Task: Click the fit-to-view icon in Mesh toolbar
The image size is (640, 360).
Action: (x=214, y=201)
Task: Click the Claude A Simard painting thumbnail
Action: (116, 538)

Exercise aim: Copy out every record exactly.

Result for this exercise:
Task: Click the fit-to-view icon in Mesh toolbar
The image size is (640, 360).
Action: (x=214, y=201)
Task: Click the Claude A Simard painting thumbnail
Action: (116, 538)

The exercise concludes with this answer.